Following homogenization, the mouse corneal proteins were extracted overnight with radioimmunoprecipitation assay (RIPA) buffer supplemented with protease inhibitors. Equal amounts of each sample were mixed with sample buffer (Invitrogen), denatured by heating at 95 °C for 10 min, and subjected to electrophoresis on 10%–20% Tricine gels (Invitrogen). The protein bands were transferred to nitrocellulose membranes, and equal loading was verified by Ponceau S staining. The membranes were incubated in 3% BSA in Tris-buffered saline for 1 h followed by an overnight incubation (4 °C) with rabbit anti-NotchIC antibody (1:1000; Cell Signaling). The membranes were washed with Tris-buffered saline with 0.05% Tween 20 and incubated with HRP-goat-anti rabbit IgG (1:5000) for 1 h at room temperature. Detection was performed with enhanced chemiluminescence reagents (Pierce Biotechnology, Rockford, IL) and recorded on film (Kodak X-OMAT; Eastman Kodak Co., Rochester, NY).
Human corneal epithelial cultures were initiated from corneoscleral rims obtained from eye bank eyes. The rims were treated with dispase (10 mg/ml) at 4 °C overnight to disrupt the basement membrane. The epithelial sheets were peeled off and digested in 0.25% trypsin-EDTA at 37 °C for 5–10 min. Cells were washed and resuspended in a keratinocyte serum-free medium (KSFM; Invitrogen) and plated in tissue culture plates. After the first passage, the cells were plated at either low density (20%–30% confluence) where proliferation is induced or high density cultures (>90% confluence) where proliferation is inhibited. To induce differentiation, the low density cultures were exposed to 1.6 mM calcium. At 48 h, the cultured epithelial cells were trypsinized and subjected to relative quantitative RT–PCR with normalization to 18S.
Human corneal epithelial cells isolated from fresh eye bank eyes were initially screened for the presence or absence of Notch pathway genes by RT–PCR. Expression of Notch1, Notch2, Delta1, Jagged1, Jagged2, Hes1, and Hes5 was observed with all transcripts detected at 28 cycles or less. The transcripts for Delta4, Hes2, Hey1, Hey 2, and HeyL were detected only after amplification for 35–40 cycles. These genes were considered to be of very low abundance, and the possibility of non-epithelial origin of their expression (e.g., resident immune cells) could not be excluded. The expression of Notch3, Notch4, Delta3, and Hes3 was not detected in the human corneal epithelium.

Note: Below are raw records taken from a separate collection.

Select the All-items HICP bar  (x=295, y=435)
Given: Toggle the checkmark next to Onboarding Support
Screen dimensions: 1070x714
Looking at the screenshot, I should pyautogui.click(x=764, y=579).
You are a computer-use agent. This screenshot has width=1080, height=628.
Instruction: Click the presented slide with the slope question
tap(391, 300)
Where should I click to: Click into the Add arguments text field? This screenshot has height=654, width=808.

Using relative quantitative RT–PCR, the expression of the Notch pathways genes was compared between the limbal and the central corneal epithelium. The limbal expression of Notch1 receptor and Jagged1 ligand was respectively 30%±14% and 19%±7% fold lower in the central cornea. On the other hand, the expression of the canonical Notch downstream targets, Hes1 and Hes5, were 42%±10% and 66%±22% higher, respectively, in the central cornea compared to the limbus (p<0.05). There was no statistical difference in the level of expression of Notch2, Delta1, and Jagged2 between the limbal and central corneal epithelium. As a positive control, the expression of limbal markers, DeltaN-p63 and ATP-binding cassette transporter isoform G2 (ABCG2), were both markedly higher in the limbus as previously described [14,15]. Overall, these results demonstrate that while the Notch1 receptor is expressed at a higher level in the limbus, the level of Notch activity as measured by the expression of its downstream targets, Hes1 and Hes5, is higher in the central corneal epithelium (Figure 1).
By immunofluorescence, both Notch1 and Jagged1 were found to be expressed predominantly in the basal and suprabasal layers of the human corneal epithelium (Figure 2A,C). Notch1-stained cells extended higher in the limbal epithelium (Figure 2B) than in the corneal epithelium (Figure 2A).
The mRNA expression pattern of Hes1, a downstream target of Notch, was evaluated by in situ hybridization. Its expression was localized to the basal and immediate suprabasal layers of the corneal epithelium (Figure 3A). In comparison, a more patchy expression pattern was detected in the limbal epithelium (Figure 3B). Overall, the expression pattern of Hes1, which indicates Notch activation in the basal and suprabasal cell layers, was consistent with the immunofluorescent expression patterns of Notch1 and Jagged1.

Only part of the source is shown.